Reiner: "Yeah, yeah. Yes I did. There's a lot of energy there. That's what I feel. You just feel this energy. I don't know if it's because you think you should, or if you're hallucinating it, but the funniest thing about those rocks - not this time, but another time, is that we jumped over to them. There's like a little rope - it's bordered off, and there's security people standing around. Anyways, we hopped it and ran up to a stone to touch it. We had to do it, it was almost like, how could you not do it? And what blew us away was that it was a hot, hot boiling, sunny, beautiful day and when we touched the stones they were ice cold. Ice cold, like frozen, like refrigerated. I can't make sense of it. I mean, usually the sun, it absorbs heat, right? But I was like, 'Whoa, it's fucking freezing'. That was the weird thing about the experience.” 

BraveWords: And via the success of your movie, Anvil! The Story Of Anvil, it placed you right on stage with Conan O'Brien.

Reiner: "We actually played on that show, we didn't just sit on the couch. We did something that most celebrities don't do - we got to talk and play. That was so surreal. See, a lot of that Anvil movie stuff that happened years ago was cool, but a lot of it was surreal. To me it was surreal. You start hanging around with, to me, not our crowd. We would be going to these Hollywood parties, thinking we don't fit here, I don't know anybody. Meanwhile there's Clint Eastwood, and all of these famous, super famous people. We were a bunch of scumbags walking around. Meanwhile they were like, 'You guys are Anvil, that's so cool!', and I'm going, 'This is the most fucked up thing I've ever been involved in!'."

BraveWords: And what is the one painting that sticks out, that's close to your heart? Or are they like your children and you can't pick just one?

Reiner: "Yeah, it's more like that. I don't have a favourite. And that's the truth. They're kind of all the same. They're finished, and once you finish one of these things, it's like a song. It's recorded, pull down the fader, tune's over. More than likely we'll never play it again, and not because it's no good, it's just you can't. But it lives on your record forever. To an artist, paintings come and go that way, too. You sign it, and you move on. I don't get too attached to it that way. As I said, I'd like to exhibit it, because there's nothing like looking at art. It's like, you can listen to a record, but it's not like the live show. You go to a live show and you feel it, hear the volume. It's the same with art, standing in front of it. If you want, you could touch it, so that's an experience. I'd like to do a real nice show where people can come and gawk at them. I've done them, but not here. My son wants to be a curator. He wants to do it. I would do it, but I don't want to sell them. I'd want people to come and see an exhibit, to look at them, that's it. It's all about the experience. Come and check them out. If you want to buy the book and merch, that's another thing. I mean you could offer me some crazy money and I'd probably say no because I've already been offered pretty crazy money, where people say I should go see a psychologist or psychiatrist, honestly. I just don't want to do that. That's it. Primarily I like to work the book, the book's quite popular. I'm actually making another one now.”
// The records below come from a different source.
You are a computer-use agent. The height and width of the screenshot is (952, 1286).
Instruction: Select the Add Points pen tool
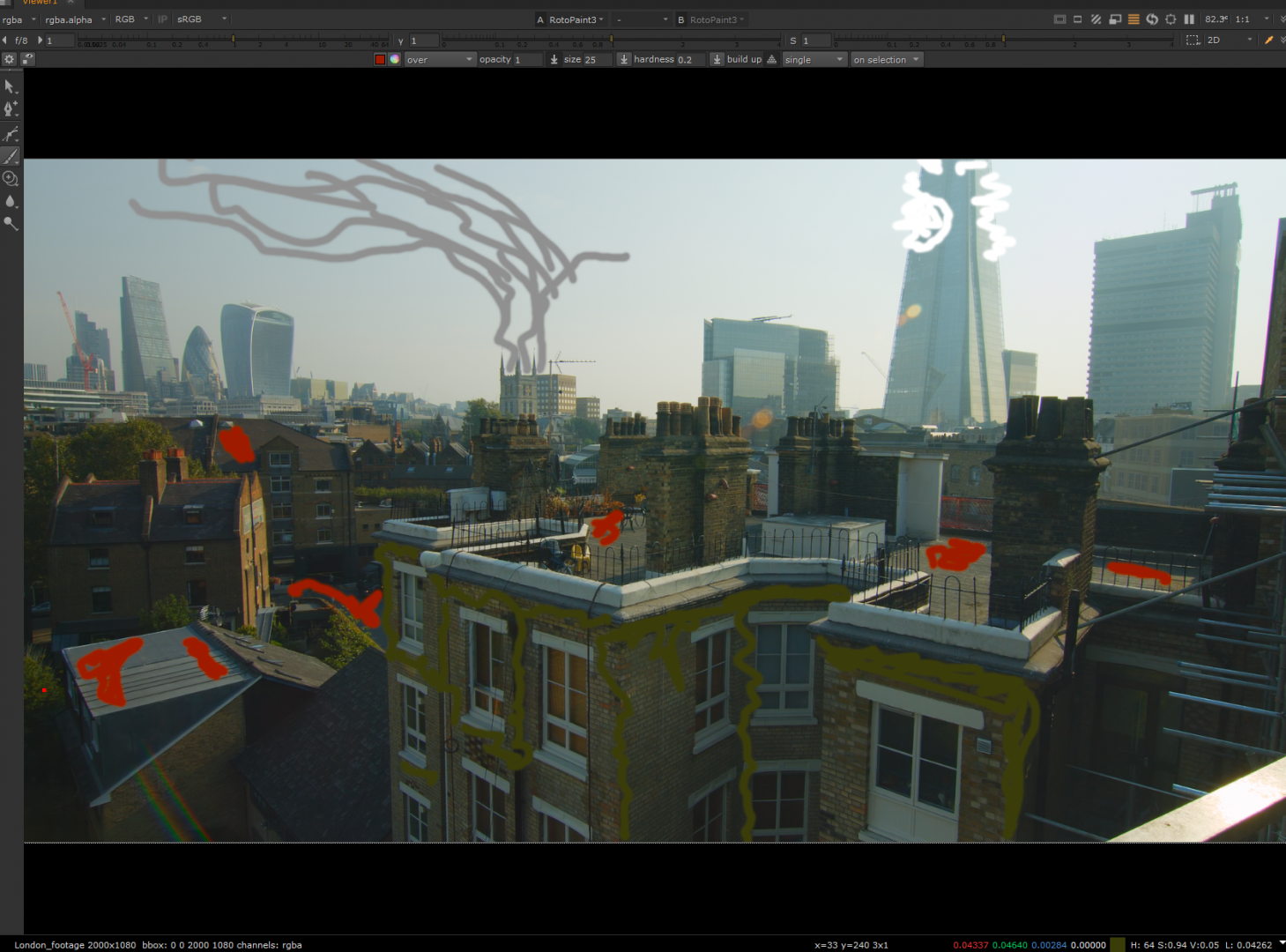tap(10, 109)
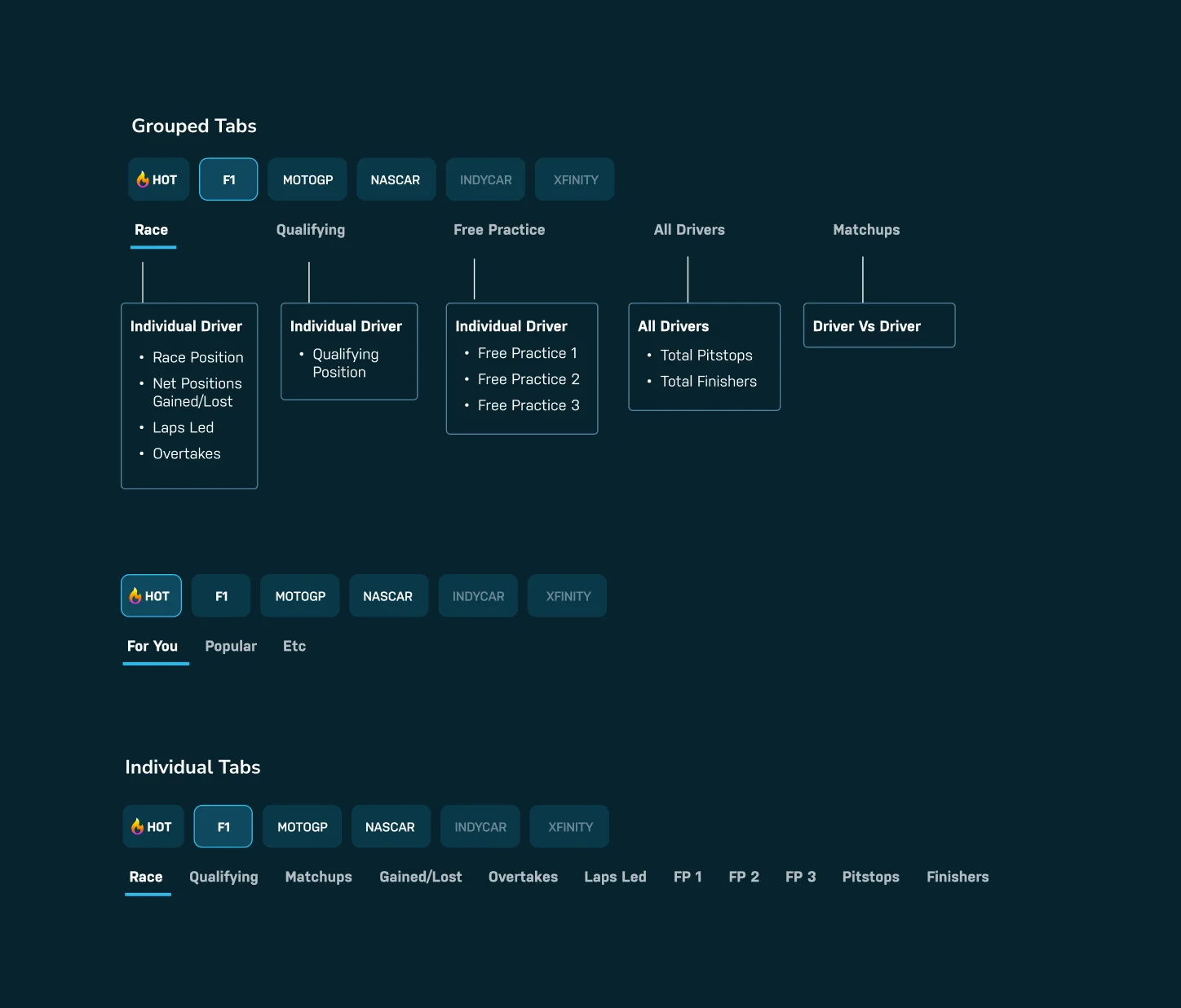The image size is (1181, 1008).
Task: Switch to the Race tab in Grouped Tabs
Action: coord(152,229)
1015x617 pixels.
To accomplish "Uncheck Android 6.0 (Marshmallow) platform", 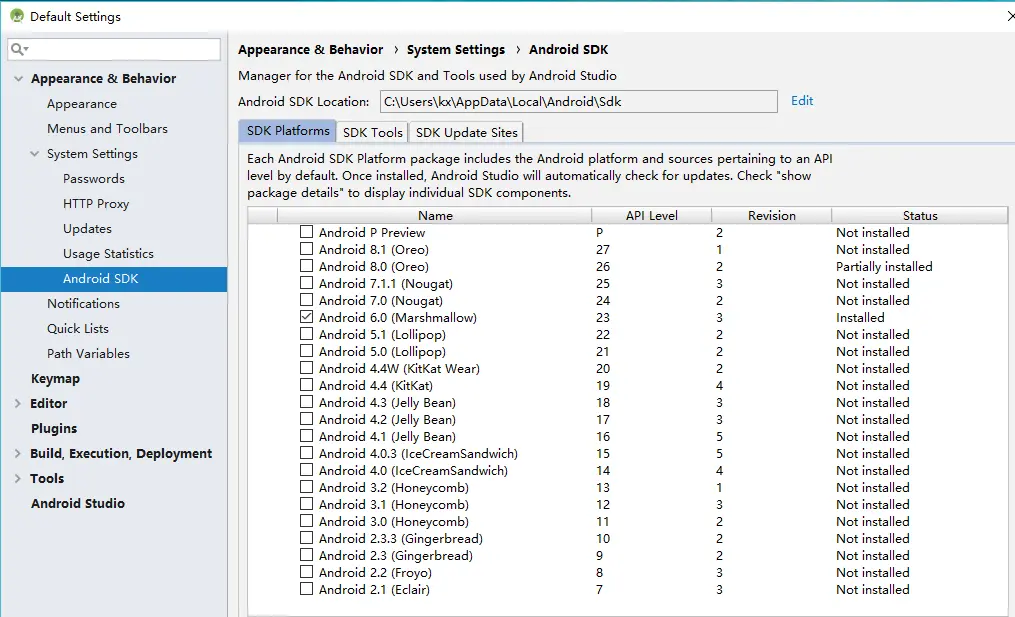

With numerous records under his belt, performing in most countries around the globe, with added fuel from their hit movie, Anvil! The Story Of Anvil, Robb Reiner isn’t fazed by fame. And his painting expertise takes him to another level, yet he remains level-headed and soft-spoken. He lets his passions speak for themselves. Marching to the beat of his own drum. And remember, at the end of the day, “metal on metal it's the only way.”

“Like Danny Bonaduce once said to me, 'Man, it doesn't pay to be a legend’,” he recalls as our tour winds up. “And he was not so wrong. There are so many legendary people but there's no big paycheque that comes with that so-called status. So no, I don't think about things like that. I just go on about my scope. I don't think about it much unless I'm reminded.”